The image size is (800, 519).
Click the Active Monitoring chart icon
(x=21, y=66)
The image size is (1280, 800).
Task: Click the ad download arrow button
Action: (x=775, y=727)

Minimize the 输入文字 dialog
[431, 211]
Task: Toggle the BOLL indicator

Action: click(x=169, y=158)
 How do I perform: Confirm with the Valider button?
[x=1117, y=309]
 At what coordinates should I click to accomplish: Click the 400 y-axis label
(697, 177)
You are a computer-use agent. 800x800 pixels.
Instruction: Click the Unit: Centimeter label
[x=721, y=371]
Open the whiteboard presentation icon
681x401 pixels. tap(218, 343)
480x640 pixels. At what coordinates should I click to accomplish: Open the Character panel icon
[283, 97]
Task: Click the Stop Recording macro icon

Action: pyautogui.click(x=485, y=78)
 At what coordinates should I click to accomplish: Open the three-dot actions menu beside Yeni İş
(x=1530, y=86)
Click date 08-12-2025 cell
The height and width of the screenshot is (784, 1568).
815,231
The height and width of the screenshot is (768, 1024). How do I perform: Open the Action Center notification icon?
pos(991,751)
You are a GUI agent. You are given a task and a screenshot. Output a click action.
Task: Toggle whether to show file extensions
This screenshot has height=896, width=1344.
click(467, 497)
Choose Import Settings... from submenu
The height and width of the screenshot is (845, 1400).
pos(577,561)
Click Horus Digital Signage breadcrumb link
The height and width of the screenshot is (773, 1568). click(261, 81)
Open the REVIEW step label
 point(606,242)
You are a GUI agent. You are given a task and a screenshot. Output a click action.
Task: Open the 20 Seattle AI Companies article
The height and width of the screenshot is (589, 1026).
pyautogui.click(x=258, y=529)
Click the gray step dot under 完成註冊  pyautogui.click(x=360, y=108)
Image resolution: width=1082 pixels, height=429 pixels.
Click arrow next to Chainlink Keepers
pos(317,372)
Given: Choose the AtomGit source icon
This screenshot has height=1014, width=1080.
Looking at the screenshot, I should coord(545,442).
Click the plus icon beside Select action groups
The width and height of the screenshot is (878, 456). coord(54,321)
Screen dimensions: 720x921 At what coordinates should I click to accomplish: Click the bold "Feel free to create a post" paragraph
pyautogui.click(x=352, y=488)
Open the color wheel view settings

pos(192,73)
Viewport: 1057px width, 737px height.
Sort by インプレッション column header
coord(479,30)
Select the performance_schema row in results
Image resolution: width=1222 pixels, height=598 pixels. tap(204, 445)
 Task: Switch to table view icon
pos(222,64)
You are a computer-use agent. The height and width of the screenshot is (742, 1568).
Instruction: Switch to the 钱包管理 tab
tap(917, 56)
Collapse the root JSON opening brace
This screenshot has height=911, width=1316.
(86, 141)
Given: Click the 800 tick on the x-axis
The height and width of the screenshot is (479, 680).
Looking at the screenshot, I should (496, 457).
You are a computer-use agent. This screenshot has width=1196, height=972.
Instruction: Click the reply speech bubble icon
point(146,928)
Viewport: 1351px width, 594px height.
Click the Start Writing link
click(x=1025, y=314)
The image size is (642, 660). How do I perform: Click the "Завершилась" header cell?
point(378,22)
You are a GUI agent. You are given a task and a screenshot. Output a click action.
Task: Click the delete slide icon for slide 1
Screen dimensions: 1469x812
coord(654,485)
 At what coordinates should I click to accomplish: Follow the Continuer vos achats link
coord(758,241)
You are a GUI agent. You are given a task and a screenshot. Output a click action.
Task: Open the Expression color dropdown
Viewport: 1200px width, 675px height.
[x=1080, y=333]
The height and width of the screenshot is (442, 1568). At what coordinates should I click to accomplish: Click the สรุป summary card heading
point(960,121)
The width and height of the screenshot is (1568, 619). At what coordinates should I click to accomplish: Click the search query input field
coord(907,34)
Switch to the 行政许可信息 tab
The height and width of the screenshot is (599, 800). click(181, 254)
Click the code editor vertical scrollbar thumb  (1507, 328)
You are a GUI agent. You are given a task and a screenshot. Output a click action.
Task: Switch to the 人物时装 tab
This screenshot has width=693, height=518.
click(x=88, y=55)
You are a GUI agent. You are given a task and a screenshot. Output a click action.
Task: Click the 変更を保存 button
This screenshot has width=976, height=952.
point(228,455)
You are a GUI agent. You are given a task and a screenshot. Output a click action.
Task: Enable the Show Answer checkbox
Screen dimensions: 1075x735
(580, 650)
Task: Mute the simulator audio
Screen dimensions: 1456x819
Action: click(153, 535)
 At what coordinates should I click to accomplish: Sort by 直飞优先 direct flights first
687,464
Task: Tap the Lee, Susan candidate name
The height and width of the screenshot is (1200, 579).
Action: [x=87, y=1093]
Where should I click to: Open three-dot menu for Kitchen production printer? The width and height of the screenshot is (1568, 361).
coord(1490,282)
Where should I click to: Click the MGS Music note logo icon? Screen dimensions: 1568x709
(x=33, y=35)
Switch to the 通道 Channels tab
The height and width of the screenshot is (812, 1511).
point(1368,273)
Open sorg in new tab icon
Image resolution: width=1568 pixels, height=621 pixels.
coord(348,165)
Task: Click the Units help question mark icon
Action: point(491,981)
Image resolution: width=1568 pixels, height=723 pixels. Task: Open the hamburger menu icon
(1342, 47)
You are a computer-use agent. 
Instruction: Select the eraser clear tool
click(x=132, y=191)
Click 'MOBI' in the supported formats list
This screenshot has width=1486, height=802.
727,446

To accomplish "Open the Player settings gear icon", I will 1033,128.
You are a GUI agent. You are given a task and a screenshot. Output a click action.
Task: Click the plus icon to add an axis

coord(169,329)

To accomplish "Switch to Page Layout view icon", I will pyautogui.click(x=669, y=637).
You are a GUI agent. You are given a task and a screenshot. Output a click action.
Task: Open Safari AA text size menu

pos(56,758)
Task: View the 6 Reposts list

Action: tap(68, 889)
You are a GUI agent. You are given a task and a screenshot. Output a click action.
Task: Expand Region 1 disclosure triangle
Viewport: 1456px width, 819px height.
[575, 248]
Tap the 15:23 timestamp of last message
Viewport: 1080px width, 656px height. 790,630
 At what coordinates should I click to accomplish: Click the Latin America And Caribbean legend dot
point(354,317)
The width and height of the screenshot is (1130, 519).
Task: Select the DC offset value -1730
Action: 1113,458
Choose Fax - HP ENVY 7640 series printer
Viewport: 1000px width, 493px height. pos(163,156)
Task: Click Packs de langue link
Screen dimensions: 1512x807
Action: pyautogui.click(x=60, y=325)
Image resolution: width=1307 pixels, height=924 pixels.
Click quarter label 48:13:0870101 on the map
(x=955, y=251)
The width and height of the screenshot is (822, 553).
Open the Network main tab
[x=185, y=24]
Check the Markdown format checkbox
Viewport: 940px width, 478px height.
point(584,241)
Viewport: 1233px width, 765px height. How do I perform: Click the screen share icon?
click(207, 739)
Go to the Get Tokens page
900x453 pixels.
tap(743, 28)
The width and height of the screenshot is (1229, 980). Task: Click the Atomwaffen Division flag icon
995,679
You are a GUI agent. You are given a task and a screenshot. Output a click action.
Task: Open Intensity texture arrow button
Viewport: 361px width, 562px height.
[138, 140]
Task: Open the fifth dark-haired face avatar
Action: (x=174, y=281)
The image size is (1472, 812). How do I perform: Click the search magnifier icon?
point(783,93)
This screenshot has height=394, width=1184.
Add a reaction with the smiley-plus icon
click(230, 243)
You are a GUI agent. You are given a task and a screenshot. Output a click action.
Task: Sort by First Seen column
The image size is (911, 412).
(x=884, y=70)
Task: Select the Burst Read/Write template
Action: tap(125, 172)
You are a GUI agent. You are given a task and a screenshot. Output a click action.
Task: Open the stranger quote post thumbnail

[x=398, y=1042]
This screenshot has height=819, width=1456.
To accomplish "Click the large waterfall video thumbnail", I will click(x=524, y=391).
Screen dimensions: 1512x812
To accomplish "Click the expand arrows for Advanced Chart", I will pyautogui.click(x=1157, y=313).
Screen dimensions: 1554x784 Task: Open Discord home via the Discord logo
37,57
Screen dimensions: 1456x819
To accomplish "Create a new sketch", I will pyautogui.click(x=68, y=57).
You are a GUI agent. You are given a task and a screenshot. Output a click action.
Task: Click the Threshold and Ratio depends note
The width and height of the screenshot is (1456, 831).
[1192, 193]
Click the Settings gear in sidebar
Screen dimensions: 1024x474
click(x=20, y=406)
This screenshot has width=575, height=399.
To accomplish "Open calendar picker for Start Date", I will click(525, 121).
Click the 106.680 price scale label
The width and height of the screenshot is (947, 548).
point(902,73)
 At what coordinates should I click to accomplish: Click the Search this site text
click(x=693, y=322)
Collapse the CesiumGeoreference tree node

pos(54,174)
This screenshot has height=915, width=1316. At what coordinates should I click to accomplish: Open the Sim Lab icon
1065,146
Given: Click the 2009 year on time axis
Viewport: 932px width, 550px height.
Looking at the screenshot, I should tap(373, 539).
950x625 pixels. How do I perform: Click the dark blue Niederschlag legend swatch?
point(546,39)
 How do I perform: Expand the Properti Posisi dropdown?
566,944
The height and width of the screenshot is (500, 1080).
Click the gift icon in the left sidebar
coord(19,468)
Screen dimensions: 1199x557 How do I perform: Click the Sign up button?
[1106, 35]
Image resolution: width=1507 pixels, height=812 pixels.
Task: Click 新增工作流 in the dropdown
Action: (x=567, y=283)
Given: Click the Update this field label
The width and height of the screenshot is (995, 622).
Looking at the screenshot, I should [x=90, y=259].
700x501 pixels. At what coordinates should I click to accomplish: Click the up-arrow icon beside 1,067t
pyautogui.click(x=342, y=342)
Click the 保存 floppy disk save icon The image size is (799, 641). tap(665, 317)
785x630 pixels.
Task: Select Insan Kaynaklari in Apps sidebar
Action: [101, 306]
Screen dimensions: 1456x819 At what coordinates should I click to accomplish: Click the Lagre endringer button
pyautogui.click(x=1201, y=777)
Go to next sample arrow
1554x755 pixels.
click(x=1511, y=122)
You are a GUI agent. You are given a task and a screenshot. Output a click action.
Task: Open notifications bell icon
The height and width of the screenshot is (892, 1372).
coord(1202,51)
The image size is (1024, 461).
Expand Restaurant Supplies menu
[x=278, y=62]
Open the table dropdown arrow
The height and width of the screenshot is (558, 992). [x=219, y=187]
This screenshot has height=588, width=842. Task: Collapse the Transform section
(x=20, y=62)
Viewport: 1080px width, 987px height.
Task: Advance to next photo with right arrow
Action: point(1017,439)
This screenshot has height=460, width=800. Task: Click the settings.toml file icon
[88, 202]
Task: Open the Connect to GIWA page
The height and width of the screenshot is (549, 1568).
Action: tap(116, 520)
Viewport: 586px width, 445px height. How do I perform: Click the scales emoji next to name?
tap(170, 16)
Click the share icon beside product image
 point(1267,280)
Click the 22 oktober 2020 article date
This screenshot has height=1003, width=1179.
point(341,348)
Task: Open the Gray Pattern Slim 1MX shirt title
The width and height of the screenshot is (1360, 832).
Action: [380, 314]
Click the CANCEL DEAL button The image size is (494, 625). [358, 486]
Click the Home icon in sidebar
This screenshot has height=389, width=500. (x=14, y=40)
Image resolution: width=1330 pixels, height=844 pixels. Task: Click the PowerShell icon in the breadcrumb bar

+-------+

List every line of the listing above that contains the string "thumbnail", copying each line in full. Case counts.

Correct output:
Task: Open the stranger quote post thumbnail
To accomplish "Click the large waterfall video thumbnail", I will click(x=524, y=391).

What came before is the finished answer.